- _TASK STATEMENT_
Starting with the line that contains "Click the display type label" and stopping after the line that contains "Image resolution: width=582", return each line below exactly as written, with no others.

** MATERIAL SHOWN follows **

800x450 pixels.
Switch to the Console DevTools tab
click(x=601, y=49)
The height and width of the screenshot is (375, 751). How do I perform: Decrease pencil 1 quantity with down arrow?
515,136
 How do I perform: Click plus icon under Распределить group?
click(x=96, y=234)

** End of MATERIAL SHOWN **
** MATERIAL SHOWN follows **

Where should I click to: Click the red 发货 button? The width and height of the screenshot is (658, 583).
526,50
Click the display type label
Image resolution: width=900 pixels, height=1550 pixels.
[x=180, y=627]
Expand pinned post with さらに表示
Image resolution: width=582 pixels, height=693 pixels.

** End of MATERIAL SHOWN **

- _ANSWER BOX_
Click the display type label
Image resolution: width=900 pixels, height=1550 pixels.
[x=180, y=627]
Expand pinned post with さらに表示
Image resolution: width=582 pixels, height=693 pixels.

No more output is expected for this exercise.